Google may be fatigued, but it is keeping pace
I was surprised by the content of Pete Cashmore’s article Human’s vs. automated search: why people power is cool again. I use Google everyday to do most all of my searching. In the the odd case that I do use Bing, it is by accident. I’ll admit that my conversations don’t often turn to search engines, but I get the sense that most of my friends are similar. Google, as a corporation, seems to continue its web based dominance while making inroads into other facets of our lives, TV and telephones etc. If anything, the Juggernaut appears to be gaining momentum rather than showing signs of fatigue.
Of course Cashmore is referring to the state of Google’s search engine, and the results it produces. There are arguments that the algorithm Google uses is increasingly turning up search results consisting of spam and advertisements. There is a call for Google to change and to add more of a human element to its approach. Search engines like Blekko, which searches a collection of sites defined by humans, are pointed to as possible providers of answers to Google’s problem.

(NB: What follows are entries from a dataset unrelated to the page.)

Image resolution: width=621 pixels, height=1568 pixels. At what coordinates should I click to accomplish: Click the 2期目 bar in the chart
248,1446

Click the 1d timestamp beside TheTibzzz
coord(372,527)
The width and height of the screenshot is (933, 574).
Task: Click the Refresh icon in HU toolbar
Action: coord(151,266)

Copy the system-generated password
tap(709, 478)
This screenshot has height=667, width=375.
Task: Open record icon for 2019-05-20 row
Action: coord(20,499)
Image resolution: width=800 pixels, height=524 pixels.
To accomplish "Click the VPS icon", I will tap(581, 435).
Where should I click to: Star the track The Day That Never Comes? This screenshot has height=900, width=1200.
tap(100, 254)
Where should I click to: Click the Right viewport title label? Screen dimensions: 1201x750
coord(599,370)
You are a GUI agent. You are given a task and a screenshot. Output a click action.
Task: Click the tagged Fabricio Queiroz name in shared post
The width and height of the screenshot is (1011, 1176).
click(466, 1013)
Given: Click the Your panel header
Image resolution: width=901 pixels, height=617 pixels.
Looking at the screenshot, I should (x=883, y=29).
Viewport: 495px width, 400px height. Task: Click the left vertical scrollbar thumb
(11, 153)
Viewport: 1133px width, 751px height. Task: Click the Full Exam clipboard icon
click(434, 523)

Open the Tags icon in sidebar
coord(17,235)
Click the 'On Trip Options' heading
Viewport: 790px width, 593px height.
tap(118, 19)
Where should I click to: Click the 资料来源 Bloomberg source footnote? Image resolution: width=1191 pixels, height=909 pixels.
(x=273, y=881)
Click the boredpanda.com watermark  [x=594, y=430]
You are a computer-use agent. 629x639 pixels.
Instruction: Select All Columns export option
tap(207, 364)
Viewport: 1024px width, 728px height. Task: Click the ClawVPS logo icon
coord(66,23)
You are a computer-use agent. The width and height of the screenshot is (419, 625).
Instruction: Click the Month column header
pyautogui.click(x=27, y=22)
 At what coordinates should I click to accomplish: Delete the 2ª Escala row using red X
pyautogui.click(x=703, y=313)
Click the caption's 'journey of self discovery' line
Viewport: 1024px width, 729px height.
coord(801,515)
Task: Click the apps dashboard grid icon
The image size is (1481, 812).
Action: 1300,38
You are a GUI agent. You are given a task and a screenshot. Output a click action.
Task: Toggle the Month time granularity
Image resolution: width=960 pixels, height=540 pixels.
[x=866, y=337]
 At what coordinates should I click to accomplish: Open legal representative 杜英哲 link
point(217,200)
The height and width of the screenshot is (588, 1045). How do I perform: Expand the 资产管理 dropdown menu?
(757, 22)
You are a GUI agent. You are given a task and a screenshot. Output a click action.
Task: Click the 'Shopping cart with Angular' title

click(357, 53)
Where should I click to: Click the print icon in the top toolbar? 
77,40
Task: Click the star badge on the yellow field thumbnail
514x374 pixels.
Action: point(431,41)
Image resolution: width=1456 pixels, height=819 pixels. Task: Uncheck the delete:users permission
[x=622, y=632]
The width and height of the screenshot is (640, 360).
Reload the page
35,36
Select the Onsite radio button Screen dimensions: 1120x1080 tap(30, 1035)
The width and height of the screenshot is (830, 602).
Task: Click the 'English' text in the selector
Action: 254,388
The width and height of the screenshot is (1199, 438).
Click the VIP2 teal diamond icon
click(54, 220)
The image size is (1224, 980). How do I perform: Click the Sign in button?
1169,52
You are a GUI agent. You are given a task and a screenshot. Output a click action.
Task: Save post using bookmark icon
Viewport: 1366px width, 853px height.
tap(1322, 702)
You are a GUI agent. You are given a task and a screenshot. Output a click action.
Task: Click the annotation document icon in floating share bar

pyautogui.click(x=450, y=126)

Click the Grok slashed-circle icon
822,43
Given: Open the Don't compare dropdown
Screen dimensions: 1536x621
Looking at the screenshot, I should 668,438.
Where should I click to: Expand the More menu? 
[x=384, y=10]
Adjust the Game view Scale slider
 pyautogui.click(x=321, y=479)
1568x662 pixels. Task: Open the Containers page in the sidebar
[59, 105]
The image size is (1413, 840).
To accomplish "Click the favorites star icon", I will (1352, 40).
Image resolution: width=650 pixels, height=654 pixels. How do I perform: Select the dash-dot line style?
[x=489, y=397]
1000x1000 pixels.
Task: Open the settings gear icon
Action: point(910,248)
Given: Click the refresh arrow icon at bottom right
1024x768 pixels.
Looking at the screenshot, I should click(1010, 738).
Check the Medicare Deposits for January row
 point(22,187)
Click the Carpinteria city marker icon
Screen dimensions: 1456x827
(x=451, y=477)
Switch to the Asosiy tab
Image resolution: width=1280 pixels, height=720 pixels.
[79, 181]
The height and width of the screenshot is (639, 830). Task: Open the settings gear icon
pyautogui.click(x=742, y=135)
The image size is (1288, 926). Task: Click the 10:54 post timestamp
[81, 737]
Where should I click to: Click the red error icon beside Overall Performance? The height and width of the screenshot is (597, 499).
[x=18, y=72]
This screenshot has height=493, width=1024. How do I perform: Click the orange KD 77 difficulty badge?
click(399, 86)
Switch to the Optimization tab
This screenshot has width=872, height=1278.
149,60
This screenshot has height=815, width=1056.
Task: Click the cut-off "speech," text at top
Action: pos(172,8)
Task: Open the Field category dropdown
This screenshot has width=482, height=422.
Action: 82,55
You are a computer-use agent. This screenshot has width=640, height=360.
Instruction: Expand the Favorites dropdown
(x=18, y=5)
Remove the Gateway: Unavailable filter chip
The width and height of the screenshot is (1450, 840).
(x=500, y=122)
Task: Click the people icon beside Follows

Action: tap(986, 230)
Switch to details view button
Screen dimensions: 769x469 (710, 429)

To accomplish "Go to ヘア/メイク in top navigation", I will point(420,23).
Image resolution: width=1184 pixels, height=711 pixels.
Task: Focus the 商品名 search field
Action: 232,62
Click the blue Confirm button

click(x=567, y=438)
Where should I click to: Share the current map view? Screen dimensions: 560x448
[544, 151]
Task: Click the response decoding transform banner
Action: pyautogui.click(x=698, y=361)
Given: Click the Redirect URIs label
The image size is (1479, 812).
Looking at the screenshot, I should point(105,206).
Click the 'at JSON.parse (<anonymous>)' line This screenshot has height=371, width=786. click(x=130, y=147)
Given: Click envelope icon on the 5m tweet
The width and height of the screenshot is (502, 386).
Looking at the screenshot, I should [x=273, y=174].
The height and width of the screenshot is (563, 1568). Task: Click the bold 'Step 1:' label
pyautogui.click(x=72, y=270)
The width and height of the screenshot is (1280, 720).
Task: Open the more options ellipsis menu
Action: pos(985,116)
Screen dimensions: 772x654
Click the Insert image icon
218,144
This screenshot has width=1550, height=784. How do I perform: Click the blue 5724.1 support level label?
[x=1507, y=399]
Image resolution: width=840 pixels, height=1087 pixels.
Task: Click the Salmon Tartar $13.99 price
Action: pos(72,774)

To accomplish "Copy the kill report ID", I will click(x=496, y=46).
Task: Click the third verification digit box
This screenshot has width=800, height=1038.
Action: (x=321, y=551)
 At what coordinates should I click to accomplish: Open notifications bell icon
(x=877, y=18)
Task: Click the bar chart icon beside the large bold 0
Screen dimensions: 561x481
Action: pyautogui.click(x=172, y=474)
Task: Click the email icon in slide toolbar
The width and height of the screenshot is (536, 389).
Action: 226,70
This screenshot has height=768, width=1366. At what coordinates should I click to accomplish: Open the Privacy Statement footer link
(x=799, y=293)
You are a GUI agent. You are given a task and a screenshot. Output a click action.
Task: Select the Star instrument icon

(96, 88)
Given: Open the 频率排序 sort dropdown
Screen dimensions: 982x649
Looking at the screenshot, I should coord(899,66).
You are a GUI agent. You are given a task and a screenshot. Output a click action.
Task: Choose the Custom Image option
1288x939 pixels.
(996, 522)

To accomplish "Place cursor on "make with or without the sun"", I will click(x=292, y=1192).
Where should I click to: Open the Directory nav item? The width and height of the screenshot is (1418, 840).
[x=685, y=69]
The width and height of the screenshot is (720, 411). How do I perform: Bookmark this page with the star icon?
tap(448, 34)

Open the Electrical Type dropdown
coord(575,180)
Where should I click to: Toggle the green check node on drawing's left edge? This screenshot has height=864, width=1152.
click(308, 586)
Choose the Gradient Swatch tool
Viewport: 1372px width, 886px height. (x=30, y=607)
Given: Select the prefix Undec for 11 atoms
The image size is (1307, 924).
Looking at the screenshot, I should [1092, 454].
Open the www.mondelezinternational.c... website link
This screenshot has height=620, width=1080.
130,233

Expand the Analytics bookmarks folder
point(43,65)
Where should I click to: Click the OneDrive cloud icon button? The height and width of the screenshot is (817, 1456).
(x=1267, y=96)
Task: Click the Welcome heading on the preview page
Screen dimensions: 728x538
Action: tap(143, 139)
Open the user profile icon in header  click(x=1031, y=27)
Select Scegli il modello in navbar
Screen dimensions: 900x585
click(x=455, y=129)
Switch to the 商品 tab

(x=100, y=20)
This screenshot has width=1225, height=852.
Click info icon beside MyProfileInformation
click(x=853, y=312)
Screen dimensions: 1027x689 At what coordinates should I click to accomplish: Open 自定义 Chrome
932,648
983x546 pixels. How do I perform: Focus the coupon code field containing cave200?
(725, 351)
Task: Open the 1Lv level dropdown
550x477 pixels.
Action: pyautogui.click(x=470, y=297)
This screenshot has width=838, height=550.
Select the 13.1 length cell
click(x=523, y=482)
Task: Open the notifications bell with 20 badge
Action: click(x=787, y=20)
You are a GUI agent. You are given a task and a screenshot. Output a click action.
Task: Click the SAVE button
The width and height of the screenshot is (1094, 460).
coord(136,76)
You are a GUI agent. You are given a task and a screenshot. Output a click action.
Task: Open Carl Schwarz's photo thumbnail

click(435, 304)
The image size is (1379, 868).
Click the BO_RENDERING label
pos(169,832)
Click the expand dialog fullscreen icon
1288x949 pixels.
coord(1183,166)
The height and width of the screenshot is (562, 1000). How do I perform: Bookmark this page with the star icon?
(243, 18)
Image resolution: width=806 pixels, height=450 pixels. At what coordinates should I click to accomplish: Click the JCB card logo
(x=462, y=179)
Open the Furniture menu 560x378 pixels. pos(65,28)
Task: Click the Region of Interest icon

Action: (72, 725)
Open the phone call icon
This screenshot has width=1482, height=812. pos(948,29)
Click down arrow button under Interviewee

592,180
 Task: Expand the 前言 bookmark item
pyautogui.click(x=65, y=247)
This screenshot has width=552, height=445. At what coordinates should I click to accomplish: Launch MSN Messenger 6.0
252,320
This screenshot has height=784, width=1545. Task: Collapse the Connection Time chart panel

I’m still trying to see the problem. It may be that my searches are either too specialized or not specialized enough to attract the spam and marketers that the article speaks of. I don’t have an expectation of encountering zero advertising either. Access to information and pages is largely free and I realize that because I pay nothing to look it does not mean that it costs nothing to get it before my eyes. Advertising is a part of the process.
I have not been able to enter a Google search that has not produced good results on the first page. In the event that advertisements are present, they are easily identifiable and easily avoidable.
While Google’s algorithm is subject to gaming by spammers that is not to suggest that “curated” search engines are not. I did a quick search for “Seahawks blog” on both Google and Blekko. I wasn’t really looking for Seahawks blogs because there really is only one that fans of the team read. I was surprised to find the top result on Blekko was for the blog associated with the Seattle Times. This is clearly evidence of the Times influencing the process be cause no human, without an interest in the Times, would ever recommend that blog.